The Correct Option is D

Step 1: Understanding the reaction.
When Tetraammine dichloroplatinum(IV) bromide (\([Pt(NH_3)_4Cl_2]Br_2\)) reacts with excess silver nitrate (AgNO₃), it forms a precipitate. The bromide ions (Br⁻) from the platinum complex react with silver ions (Ag⁺) to form silver bromide (AgBr) as a precipitate. Since two bromide ions are present in the complex, two moles of silver bromide are formed.
Step 2: Analyzing the options.
(A) Two moles of silver chloride: Incorrect. This is not the product because chloride ions are not in excess here; bromide ions react.

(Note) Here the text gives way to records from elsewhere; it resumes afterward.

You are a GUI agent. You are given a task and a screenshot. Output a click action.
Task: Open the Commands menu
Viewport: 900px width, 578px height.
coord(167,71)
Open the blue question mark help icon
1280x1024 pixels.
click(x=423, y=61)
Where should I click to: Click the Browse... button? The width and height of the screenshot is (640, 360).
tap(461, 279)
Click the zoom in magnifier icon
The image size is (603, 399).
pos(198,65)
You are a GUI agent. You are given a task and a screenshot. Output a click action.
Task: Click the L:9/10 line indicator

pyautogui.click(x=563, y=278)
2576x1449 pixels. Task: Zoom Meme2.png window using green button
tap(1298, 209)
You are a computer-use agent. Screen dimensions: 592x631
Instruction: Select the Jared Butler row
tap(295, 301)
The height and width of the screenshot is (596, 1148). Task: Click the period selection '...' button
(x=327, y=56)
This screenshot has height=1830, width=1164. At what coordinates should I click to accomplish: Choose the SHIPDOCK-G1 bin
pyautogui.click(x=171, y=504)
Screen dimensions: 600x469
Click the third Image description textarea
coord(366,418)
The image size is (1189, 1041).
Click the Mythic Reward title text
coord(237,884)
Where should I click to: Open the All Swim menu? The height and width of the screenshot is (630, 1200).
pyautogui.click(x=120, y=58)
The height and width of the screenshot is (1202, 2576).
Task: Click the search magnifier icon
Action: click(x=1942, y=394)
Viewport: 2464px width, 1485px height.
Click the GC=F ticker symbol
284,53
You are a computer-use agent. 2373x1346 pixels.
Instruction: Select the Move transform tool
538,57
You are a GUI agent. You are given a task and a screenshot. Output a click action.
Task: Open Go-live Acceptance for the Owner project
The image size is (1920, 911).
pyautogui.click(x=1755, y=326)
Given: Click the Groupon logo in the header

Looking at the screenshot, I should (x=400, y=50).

(B) Two moles of silver chloride and one mole of silver bromide: Incorrect. Only silver bromide forms as the precipitate, not silver chloride.
(C) One mole of silver bromide: Incorrect. Two moles of silver bromide will be formed due to two bromide ions in the platinum complex.
(D) Two moles of silver bromide: Correct — Two moles of silver bromide are formed, one from each bromide ion in the complex.
Step 3: Conclusion.
The correct answer is (D) Two moles of silver bromide, as two bromide ions react with silver ions to form two moles of silver bromide.